Les animaux du Livre de chasse de Gaston Phébus


















Le Livre de la chasse dédié en 1389, par Gaston Phébus au duc de Bourgogne, Philippe le Hardi, est un art de vénerie particulièrement novateur. Ayant connu un succès certain dans les milieux aristocratiques, il a donné lieu à de superbes manuscrits illustrés. Le manuscrit français 616 de la BnF, réalisé probablement au 15e siècle, est l'un de ceux-ci. Il montre - avec plus ou moins d'acuité - chaque espèce animale citée par l'auteur dans ses diverses activités, ainsi que les différentes manières de chasser.

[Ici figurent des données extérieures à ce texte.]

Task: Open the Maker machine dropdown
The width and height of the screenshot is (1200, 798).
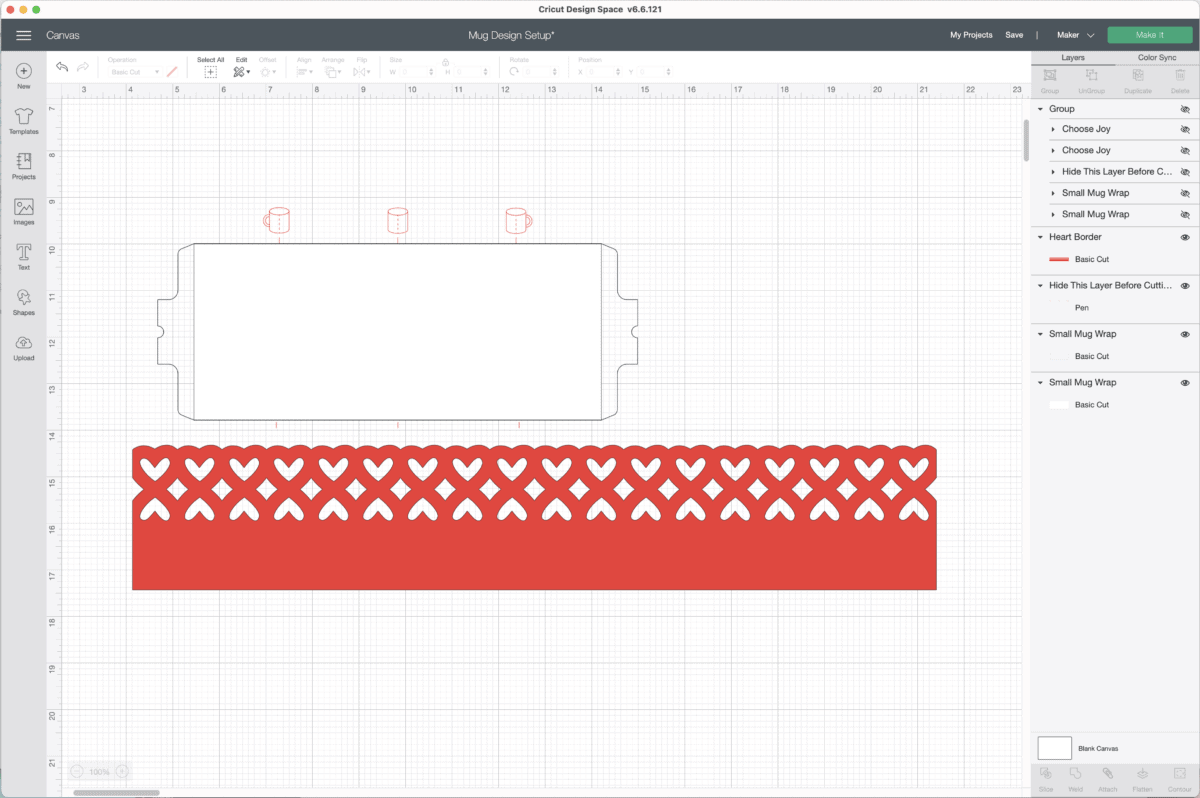Action: click(x=1075, y=35)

Prologue du livre de chasse de Gaston Fébus
« C'est du troisième office, dont je doute d'avoir eu nul maître, si vaniteux que cela semble, que je voudrais parler, c'est-à-dire de la chasse, et je traiterai par chapitres de toutes les espèces de bêtes que l'on chasse communément, de leurs manières et de leur vie [...] Et je parlerai premièrement des bêtes douces qui viandent, parce qu'elles sont plus gentilles et plus nobles : et premièrement du cerf et de toute sa nature, secondement du renne et de toute sa nature, troisièmement du daim et de toute sa nature. »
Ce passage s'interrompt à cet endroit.